Chegaste, guitarra ao peito e com a franqueza do costume. As minhas pernas balançaram ao ritmo da tua melodia no mesmo instante. Segurei-me ao portão de ferro e decidi que, se caminhasse lentamente de olhos presos no chão, não cairia. Deixamos sair umas quantas notas da boca sedente de algo mais que um "Boa-noite" e, finalmente, abandonaste-te ao pé de mim na cadeira de madeira velha.
O espaço...o espaço que te afastava de mim e que só me dava vontade de o rasgar, um espaço que eu começo a alargar ainda mais com os meus "mas" e que tu dilatas com as tuas promessas repetidas a cem mil espaços como o nosso. Talvez eu seja tonta, talvez eu perca aquilo que mais desejo, "mas" o meu coração não pode ser posto a descoberto tão abruptamente. Tenho medo que se constipe e que tal o leve a ficar dentro de casa uma semana com febres altas. Entreolhamo-nos, combinamos que a noite pode ser dilatada como o nosso espaço abismal e vamos ouvir as ondas estalar no meio das conversas feitas de vozes jovens e alegres. Dou-me a ti no silêncio, naquele toque que ainda está gravado em mim como "a luz em papel fotográfico"e tu nem percebes como o meu coração, cada vez mais desprotegido e fraco de tanto resistir, se enche de possibilidades e reconhecimentos de algo transcendente quando me apertas com força a mão fria. Talvez tu não te importes assim tanto que eu resista, talvez tu não te importes assim tanto com um espaço encurtado, talvez eu seja apenas mais um espaço no imenso espaço que é o teu espaço.
Vou cair, não vou? Vou fazer um grande corte no lado esquerdo do peito e tu, de guitarra ao peito e com a franqueza do costume, vais cantar essa nota perfeitamente limpa e harmoniosa num outro espaço qualquer.

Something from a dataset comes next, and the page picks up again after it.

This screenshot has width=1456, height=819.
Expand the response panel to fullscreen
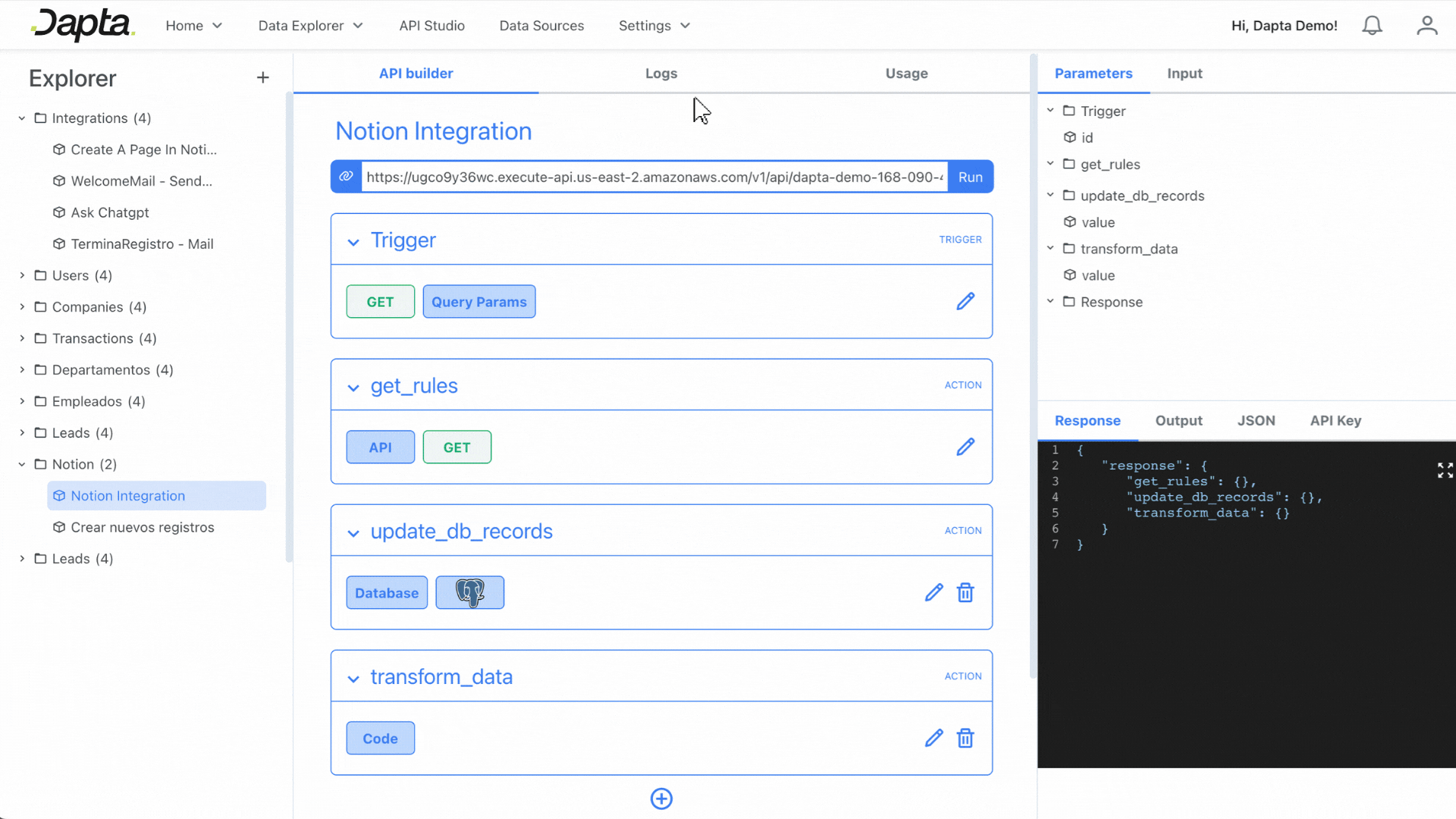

sexta-feira, 1 de maio de 2009

Voar

Apeteceu-me deixar aqui um poema solto:


Entontecido
como asa que se abre para o azul
abarco a Vida toda
e parto
para os longes mais longes das distâncias mais longas
sei lá de que destinos ignorados!
Como pirata à hora da abordagem
grito e estremeço
liberto!
Grito e estremeço
perdido o sentido das pátrias
e a cor das raças,
livre para todos os caminhos dos homens!
Inebriado de posse
vou contigo, Vida,
como se fosses a minha namorada
e eu te levasse inteira nos meus braços!